③ Potential demand for the installation of 2 million elevators in old communities, plus subsidies for old city reconstruction policies, is expected to quickly increase volume.

Global perspective: Shanghai Mitsubishi’s cash dividend ratio is close to 100%, and it is an undervalued value stock.

① Japan’s experience looks at China: Elevators remain engaged in sales in the medium and long term.

The number of newly installed elevators in Japan was stable at 40,000 from 1991 to 2006, and remained at 2 after 2006.

80,000 units, the stock was renovated to participate; Japan’s stock elevators over 25 years in 20155.

60,000 units, 100,000 units in 2020.

In Japan, Mitsubishi Electric accounts for 50% of the new and new installation needs.

② KONE Elevator 北京夜生活网 and Shanghai Mitsubishi Cash Dividends have a dividend payout ratio close to 100%, and KONE 4.

A 1% dividend yield supports 26 times PE.

KONE’s revenue from China accounts for 25%. In the second quarter of 2019, orders in China exceeded 10% growth, a significant increase.

③ Subsidiary Shanghai Mitsubishi has outstanding competitive advantages, which is comparable to Hitachi (China) in terms of revenue volume and stronger profitability; the parent company has 4.8 billion in cash in hand, and the company is an undervalued high-quality stock.

Catalyst: Intelligent manufacturing epitaxy and improved incentive mechanism.

Increased risk: new real estate starts to expand, industry competition intensifies, and investment returns reduce risk

COSCO Haifa (601866) first coverage report: waiting for improvement of non-ROE

COSCO Haifa (601866) first coverage report: waiting for improvement of non-ROE

Introduction to this report: As a leading-scale consolidated financial platform, diversified equity investment is expected to drive profit growth.

The ROE of the existing business is low. Investors need to be patient and wait for the breakthrough of the company’s development path.

Investment points: 1.

Covered for the first time, rated “Neutral”.

The profit prospects of long-term leasing and container manufacturing are stable, and the profit of equity investment is expected to continue to grow, but the non-shareholder yield is still low.

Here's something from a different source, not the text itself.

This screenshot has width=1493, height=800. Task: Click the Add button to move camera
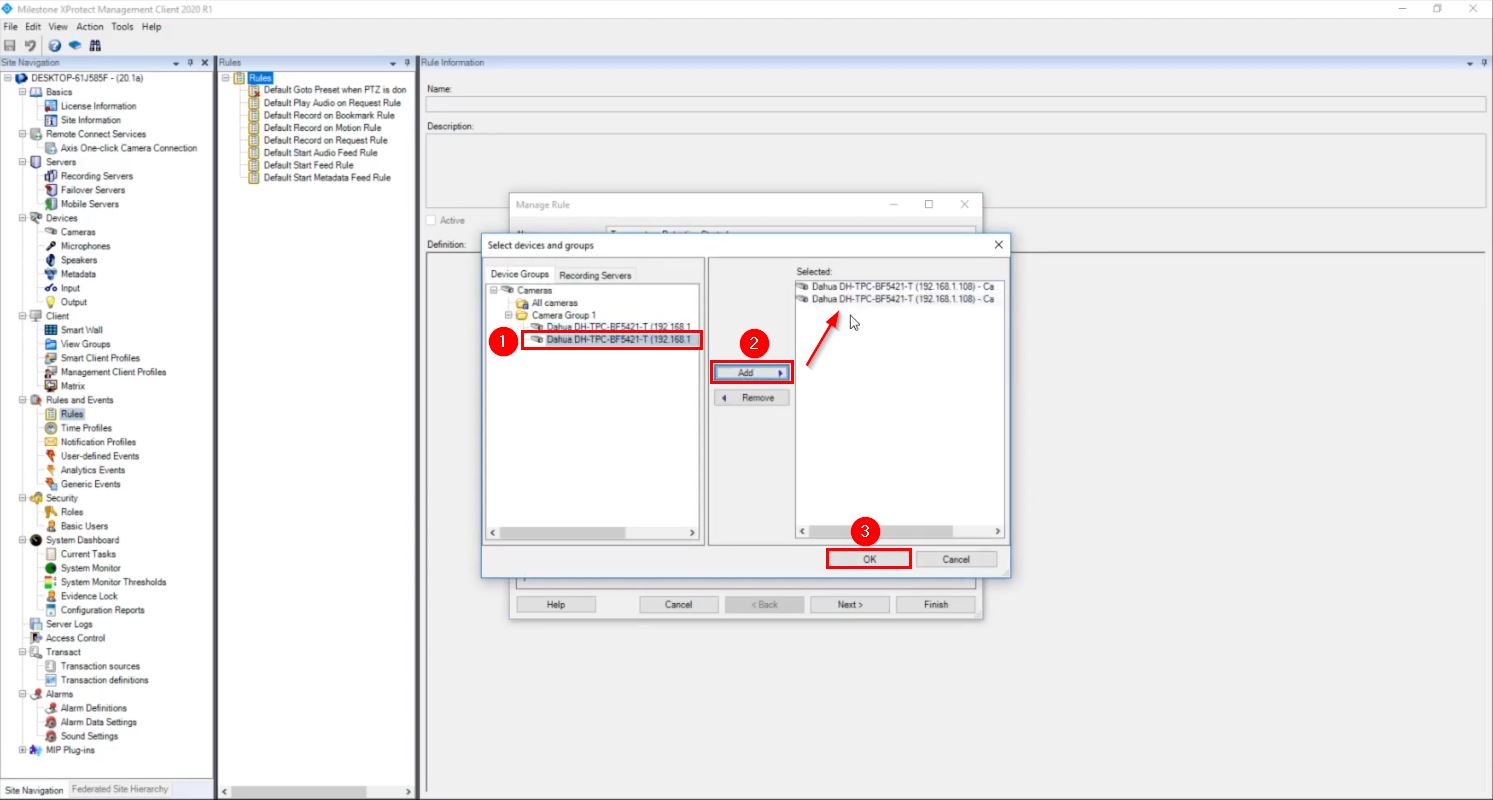[x=751, y=372]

We predict EPS for 2019-21 to be zero.

17, 0.

17, 0.

18 yuan.

Comprehensive DCF estimation method and comparable company average PE method, give 15 times PE, target price 2.

57 yuan.


First-class leasing expertise, leading in scale globally.

Relying on the deep and progressive background of the group, the company conducts multiple financial services such as leasing and leasing.

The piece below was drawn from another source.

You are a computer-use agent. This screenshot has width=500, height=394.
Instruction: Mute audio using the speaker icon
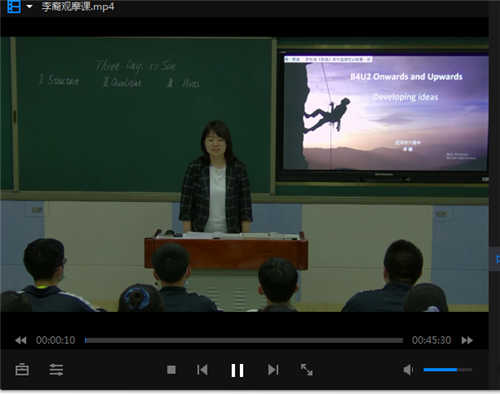click(x=408, y=370)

After the optimization and integration of advanced leasing business, profit margins improved.

The ship leasing scale ranks first in the world and the container leasing ranks second in the world. It is expected to obtain stable returns in the future.

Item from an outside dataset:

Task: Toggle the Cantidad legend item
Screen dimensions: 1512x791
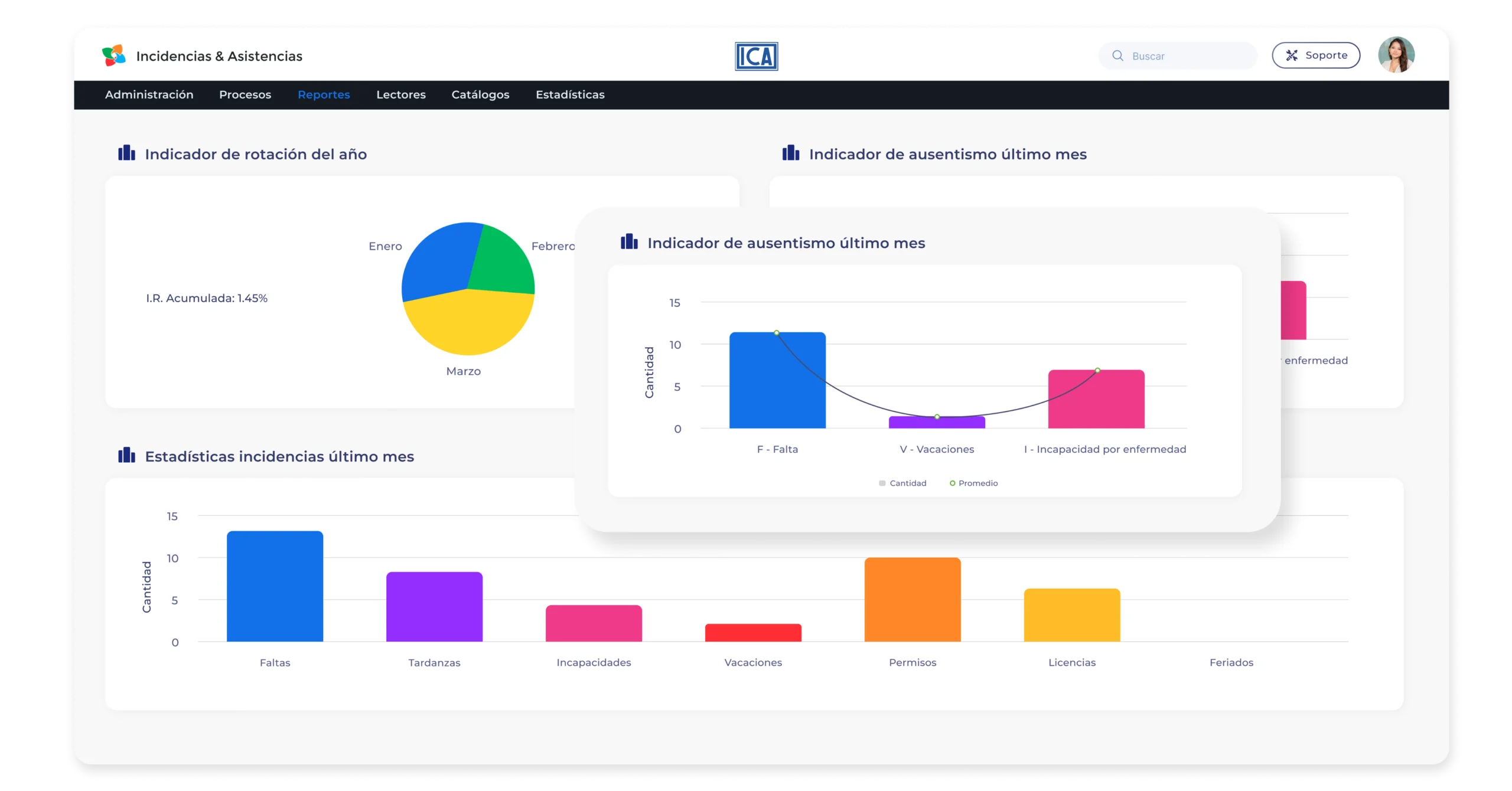Action: pos(903,483)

However, the domestic financing cost of the company is higher than that of the financial leasing institution controlled by the bank, and the spread limit limits the improvement of the return on net assets.


Entrusted container manufacturing assets have significantly increased market influence.

The company increased the maximum capacity of container manufacturing, accelerated the research and development of special containers, and enhanced competitiveness.

After the parent company acquired the Singamas container container manufacturing assets, the market influence in the container manufacturing field has increased significantly.

Although container manufacturing is highly concentrated, 北京夜网 competition has been extremely fierce for many years. Fortunately, the timing of the acquisition has selected a weak industry boom.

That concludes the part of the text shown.